Prompt: Render the data from the line with "Where should I click to: Tick" through the end as a Markdown table with the columns Row and Line, one numbered row per line, skipping blank lines.

◇ ◇ ◇

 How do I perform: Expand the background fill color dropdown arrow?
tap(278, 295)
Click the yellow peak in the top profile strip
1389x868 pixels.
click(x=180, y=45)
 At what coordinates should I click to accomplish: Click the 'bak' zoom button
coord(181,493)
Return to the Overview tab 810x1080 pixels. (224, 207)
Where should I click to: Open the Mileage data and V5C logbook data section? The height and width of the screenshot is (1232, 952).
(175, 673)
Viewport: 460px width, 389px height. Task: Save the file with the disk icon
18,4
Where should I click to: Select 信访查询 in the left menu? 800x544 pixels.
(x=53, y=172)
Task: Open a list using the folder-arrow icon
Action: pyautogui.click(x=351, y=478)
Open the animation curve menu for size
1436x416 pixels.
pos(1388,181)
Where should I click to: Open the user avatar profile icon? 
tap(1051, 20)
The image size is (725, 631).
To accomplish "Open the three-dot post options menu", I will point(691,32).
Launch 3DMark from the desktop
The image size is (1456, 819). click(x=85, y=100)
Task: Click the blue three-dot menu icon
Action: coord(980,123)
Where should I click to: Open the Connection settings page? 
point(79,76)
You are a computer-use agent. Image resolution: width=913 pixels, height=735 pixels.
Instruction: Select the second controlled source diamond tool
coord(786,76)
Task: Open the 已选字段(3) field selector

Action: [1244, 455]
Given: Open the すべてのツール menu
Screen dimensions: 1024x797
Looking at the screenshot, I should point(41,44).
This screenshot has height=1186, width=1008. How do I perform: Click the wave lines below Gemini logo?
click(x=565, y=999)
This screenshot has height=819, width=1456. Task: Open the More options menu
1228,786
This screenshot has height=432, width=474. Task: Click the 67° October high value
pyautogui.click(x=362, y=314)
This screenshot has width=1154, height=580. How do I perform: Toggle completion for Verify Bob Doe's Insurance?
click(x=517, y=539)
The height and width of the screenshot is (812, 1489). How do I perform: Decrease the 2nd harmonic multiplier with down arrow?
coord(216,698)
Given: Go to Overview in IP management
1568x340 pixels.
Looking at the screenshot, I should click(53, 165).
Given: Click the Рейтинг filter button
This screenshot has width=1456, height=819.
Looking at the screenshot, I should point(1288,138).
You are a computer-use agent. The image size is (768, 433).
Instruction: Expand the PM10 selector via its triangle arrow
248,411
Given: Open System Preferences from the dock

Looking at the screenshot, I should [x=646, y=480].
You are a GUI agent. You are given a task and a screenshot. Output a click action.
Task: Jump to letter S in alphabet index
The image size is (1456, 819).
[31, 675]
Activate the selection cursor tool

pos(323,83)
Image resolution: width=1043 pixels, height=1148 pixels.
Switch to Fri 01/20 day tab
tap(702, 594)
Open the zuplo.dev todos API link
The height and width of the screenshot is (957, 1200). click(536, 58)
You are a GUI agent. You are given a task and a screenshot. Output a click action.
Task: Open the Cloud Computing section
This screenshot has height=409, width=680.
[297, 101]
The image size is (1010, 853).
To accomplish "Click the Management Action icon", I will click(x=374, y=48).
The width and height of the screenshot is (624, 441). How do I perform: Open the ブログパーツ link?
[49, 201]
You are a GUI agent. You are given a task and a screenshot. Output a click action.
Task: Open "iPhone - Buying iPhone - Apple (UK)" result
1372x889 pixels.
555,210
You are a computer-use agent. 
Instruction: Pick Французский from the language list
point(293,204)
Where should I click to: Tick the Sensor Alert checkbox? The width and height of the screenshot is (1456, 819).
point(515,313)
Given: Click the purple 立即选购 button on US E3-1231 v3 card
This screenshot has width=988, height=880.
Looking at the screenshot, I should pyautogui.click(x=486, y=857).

◇ ◇ ◇

Final result:
| Row | Line |
|---|---|
| 1 | Where should I click to: Tick the Sensor Alert checkbox? The width and height of the screenshot is (1456, 819). |
| 2 | point(515,313) |
| 3 | Given: Click the purple 立即选购 button on US E3-1231 v3 card |
| 4 | This screenshot has width=988, height=880. |
| 5 | Looking at the screenshot, I should pyautogui.click(x=486, y=857). |